> TRECHO DA FONTE:
━━━━━━

Para análise do desfecho no tratamento das disfagias, é necessário o uso de indicadores de evolução terapêutica que compreendam a evolução da alteração de deglutição ao longo do tratamento clínico (Sallum et al, 2012 e Threats et al,2007, e assim prevejam a utilização de dispositivos que permitam formas alternativas de alimentação, modificações de consistência da dieta alimentar, e facilitações que diminuam o risco para o paciente (Côrte, 2019).
Quanto ao uso de indicadores de evolução terapêutica e escalas, a literatura é capaz de fornecer uma infinidade de materiais. No Brasil, a escala mais utilizada é a FOIS (Pinto et al 2013; Gonçalves et al, 2015). As escalas permitem comparar a funcionalidade da deglutição no momento da avaliação e durante seu tratamento, permitindo ao clínico o entendimento sobre a evolução e a eficiência terapêutica.
O prognóstico da disfagia está diretamente relacionado à resposta ao tratamento proposto ao paciente, assim como a presença de comorbidades clínicas que farão aumentar o risco nutricional, de hidratação e de aspiração do paciente (Moraes, 2011). A compreensão da evolução destas três condições no contexto das variáveis clínicas é essencial para entendimento do desfecho dos casos.

━━━━━━

> MATERIAL APRESENTADO:
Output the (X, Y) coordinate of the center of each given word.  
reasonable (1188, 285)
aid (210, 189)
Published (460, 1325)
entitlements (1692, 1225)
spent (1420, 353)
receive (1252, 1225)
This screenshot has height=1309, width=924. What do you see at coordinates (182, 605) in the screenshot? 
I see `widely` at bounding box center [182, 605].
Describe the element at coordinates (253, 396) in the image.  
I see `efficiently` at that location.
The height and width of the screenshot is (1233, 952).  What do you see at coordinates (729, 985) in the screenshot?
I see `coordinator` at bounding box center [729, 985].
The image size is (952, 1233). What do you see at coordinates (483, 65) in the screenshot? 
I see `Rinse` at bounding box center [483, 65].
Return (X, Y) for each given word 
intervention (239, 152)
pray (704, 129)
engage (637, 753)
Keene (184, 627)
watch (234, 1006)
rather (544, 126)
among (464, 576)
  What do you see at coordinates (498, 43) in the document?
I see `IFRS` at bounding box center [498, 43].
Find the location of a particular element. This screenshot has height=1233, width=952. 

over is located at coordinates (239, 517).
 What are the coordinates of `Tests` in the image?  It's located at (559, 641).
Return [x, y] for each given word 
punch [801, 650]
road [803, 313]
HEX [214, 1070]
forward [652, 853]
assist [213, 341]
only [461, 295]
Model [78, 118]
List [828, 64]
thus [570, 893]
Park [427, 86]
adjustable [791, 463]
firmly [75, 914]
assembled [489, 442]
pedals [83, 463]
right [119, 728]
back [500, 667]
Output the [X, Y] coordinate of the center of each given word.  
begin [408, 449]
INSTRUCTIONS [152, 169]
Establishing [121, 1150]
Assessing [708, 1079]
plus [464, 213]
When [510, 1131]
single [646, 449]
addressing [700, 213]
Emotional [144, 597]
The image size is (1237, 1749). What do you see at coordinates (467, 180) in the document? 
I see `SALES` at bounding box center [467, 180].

━━━━━━

> EXPERIMENTE: Escreva a continuação do texto sobre o desfecho no tratamento das disfagias, começando logo após a última frase dele.

> SUA RESPOSTA:
Swetz et al. (2017), analisaram a utilização de serviços de saúde e a necessidade de vias alternativas de alimentação de pacientes com Esclerose Lateral Amiotrófica. Os autores constataram que ao contrário do que recomenda a literatura, grande parte dos pacientes utilizou sonda nasoenteral ao decorrer do tratamento clínico da disfagia e em fases mais avançadas da doença. O trabalho contou com a análise de 1974 prontuários ao longo de 15 anos e utilizou a Inteligência Artificial para compreender os desfechos clínicos dos pacientes. Estudos que preveem a evolução das morbidades, como a disfagia, e seus desfechos, são essenciais para que se maneje recursos públicos e privados de forma eficiente para tratar as populações acometidas.
As dificuldades da deglutição estudadas e tratadas pelo fonoaudiólogo, conhecidas como disfagias orofaríngeas, são caracterizadas por mudanças na funcionalidade do processo de deglutição, ocasionadas por alterações na estrutura morfológica, com agravos ao sistema nervoso central e periférico e/ou na estrutura do sistema estomatognático, de caráter neurogênico e/ou mecânico (Abdulmassih, 2009) que têm como consequência alterações clínicas primárias do funcionamento dos sistemas respiratório e digestório (Botella e, López, 2012), incluindo a nutrição e hidratação, podendo alterar de forma secundária os demais sistemas, modificando a participação do indivíduo na sociedade, o que é determinante para a execução das suas atividades da vida diária, e podendo provocar mudanças em seu ambiente social (Bilton, 1999).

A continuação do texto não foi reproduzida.